The records below hold a stretch from the line with "You are a computer-use agent. 1613x812" through the line with "Image resolution: width=517"; return exactly those lines, ends included, and nothing more.

⟨

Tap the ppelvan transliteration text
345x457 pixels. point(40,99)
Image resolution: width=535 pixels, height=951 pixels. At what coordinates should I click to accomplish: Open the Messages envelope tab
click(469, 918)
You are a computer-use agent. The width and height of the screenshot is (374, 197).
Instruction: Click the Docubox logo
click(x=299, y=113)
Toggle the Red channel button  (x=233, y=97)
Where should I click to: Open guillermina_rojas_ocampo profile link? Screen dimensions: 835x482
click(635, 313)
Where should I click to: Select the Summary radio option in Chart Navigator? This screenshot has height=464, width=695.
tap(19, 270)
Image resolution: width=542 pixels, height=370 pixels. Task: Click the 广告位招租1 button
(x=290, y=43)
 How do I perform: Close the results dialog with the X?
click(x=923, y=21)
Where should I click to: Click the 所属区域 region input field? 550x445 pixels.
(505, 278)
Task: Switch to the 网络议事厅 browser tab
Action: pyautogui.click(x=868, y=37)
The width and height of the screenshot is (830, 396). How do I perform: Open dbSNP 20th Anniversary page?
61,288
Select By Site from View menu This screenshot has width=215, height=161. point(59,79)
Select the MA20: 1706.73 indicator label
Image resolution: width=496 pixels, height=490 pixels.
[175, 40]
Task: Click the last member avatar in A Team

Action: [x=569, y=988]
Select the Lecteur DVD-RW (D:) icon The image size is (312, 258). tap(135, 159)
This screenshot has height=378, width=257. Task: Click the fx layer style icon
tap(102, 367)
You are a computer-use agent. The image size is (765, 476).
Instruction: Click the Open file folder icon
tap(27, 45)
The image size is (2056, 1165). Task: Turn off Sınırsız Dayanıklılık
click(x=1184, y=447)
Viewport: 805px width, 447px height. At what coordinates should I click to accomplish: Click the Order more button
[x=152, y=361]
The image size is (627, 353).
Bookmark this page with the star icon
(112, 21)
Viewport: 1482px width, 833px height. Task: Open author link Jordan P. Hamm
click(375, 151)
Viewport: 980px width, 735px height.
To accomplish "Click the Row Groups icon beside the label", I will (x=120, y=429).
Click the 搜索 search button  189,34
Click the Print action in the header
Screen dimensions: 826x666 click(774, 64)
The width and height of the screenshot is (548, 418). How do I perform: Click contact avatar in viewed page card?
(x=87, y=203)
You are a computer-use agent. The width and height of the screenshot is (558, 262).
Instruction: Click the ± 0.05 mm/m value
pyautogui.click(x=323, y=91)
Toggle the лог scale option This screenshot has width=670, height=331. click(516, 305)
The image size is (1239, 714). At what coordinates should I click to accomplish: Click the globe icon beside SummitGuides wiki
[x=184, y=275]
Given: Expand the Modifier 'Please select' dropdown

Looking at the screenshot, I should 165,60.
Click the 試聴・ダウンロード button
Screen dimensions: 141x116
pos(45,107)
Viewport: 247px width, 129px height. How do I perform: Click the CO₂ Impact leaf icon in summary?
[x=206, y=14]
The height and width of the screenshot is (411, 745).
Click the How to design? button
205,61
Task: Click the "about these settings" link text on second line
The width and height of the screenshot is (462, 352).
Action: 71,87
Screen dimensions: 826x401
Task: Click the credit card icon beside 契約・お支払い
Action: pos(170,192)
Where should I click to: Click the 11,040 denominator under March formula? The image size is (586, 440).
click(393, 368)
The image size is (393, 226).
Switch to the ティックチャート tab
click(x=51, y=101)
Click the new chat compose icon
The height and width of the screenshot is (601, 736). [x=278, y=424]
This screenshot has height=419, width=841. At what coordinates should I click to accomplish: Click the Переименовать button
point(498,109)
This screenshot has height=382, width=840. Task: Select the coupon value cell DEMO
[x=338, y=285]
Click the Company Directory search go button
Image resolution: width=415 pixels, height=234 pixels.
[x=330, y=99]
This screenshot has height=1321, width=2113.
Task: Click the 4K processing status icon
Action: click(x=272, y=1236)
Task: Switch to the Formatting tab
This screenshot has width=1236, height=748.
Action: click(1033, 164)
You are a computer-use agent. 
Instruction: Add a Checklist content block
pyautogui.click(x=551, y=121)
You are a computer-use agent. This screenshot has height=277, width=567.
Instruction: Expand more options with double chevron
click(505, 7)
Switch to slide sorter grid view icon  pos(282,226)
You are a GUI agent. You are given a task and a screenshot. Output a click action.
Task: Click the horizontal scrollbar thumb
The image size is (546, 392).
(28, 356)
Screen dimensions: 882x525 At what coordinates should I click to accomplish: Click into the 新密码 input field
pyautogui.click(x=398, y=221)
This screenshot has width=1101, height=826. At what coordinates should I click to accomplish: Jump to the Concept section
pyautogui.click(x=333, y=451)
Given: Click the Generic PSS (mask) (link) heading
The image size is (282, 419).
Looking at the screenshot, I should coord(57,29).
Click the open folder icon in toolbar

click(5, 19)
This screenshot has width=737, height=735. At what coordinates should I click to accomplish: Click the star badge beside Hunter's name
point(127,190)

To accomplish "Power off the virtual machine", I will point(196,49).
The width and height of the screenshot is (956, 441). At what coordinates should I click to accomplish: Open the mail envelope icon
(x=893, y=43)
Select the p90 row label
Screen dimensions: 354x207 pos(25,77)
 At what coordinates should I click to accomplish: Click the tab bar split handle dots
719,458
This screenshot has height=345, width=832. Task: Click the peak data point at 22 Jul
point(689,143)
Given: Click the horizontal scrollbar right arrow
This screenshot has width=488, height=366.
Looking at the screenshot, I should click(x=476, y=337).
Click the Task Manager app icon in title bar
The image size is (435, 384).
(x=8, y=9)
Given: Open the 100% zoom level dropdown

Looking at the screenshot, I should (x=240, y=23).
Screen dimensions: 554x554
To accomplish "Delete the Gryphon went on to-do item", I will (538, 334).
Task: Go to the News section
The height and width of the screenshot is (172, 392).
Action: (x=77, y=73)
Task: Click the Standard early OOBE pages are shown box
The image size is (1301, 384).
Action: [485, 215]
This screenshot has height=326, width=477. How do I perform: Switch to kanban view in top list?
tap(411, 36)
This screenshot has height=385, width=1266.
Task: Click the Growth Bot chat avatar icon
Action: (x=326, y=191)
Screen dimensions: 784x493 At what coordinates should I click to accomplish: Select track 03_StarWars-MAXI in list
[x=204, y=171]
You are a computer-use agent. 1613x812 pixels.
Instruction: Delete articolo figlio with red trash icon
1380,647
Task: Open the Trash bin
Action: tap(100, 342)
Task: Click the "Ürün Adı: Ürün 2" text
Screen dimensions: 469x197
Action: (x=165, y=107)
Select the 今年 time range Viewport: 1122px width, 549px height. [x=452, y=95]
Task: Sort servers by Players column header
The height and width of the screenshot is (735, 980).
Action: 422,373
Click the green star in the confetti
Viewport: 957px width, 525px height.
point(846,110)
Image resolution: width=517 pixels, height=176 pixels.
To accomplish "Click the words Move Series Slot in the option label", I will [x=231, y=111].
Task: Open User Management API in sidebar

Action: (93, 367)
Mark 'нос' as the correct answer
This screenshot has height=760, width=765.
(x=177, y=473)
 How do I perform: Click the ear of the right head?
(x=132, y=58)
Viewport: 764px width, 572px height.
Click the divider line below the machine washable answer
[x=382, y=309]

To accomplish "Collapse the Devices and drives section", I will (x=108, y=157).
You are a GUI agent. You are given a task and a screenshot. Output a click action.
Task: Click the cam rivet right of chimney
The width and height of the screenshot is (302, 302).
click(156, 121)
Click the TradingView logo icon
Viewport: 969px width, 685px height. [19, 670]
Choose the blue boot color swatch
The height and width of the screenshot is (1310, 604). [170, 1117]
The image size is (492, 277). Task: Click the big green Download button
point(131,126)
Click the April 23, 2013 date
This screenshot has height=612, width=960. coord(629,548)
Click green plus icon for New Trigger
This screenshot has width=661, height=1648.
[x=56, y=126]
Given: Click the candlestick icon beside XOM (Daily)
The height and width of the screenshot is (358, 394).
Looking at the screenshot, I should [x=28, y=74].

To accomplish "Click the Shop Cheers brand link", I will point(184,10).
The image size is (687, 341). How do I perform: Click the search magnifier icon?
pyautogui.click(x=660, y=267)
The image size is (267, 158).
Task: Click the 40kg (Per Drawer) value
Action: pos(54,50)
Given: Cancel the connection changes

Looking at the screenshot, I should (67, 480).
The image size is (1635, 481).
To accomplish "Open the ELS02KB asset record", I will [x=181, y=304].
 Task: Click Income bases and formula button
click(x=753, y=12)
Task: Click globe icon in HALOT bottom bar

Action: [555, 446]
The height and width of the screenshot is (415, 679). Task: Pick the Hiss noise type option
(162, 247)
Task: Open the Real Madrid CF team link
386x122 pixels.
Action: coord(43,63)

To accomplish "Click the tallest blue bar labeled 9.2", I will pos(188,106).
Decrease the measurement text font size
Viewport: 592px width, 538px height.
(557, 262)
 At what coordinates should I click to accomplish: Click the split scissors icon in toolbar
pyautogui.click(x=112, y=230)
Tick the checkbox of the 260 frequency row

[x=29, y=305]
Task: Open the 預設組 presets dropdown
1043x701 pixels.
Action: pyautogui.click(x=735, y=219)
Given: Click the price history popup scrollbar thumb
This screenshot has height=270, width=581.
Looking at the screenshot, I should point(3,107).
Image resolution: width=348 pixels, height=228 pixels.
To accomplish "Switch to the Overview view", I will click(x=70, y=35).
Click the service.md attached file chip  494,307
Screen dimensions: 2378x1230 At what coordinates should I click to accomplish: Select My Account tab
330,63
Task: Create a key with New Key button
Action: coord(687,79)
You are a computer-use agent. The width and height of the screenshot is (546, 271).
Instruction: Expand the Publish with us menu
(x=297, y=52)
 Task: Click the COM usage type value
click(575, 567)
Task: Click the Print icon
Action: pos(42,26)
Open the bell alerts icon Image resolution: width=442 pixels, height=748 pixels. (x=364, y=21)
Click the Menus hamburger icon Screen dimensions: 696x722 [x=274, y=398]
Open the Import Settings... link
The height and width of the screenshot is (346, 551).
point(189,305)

⟩

> Output of the exercise
You are a computer-use agent. 1613x812 pixels.
Instruction: Delete articolo figlio with red trash icon
1380,647
Task: Open the Trash bin
Action: tap(100, 342)
Task: Click the "Ürün Adı: Ürün 2" text
Screen dimensions: 469x197
Action: (x=165, y=107)
Select the 今年 time range Viewport: 1122px width, 549px height. [x=452, y=95]
Task: Sort servers by Players column header
The height and width of the screenshot is (735, 980).
Action: 422,373
Click the green star in the confetti
Viewport: 957px width, 525px height.
point(846,110)
Image resolution: width=517 pixels, height=176 pixels.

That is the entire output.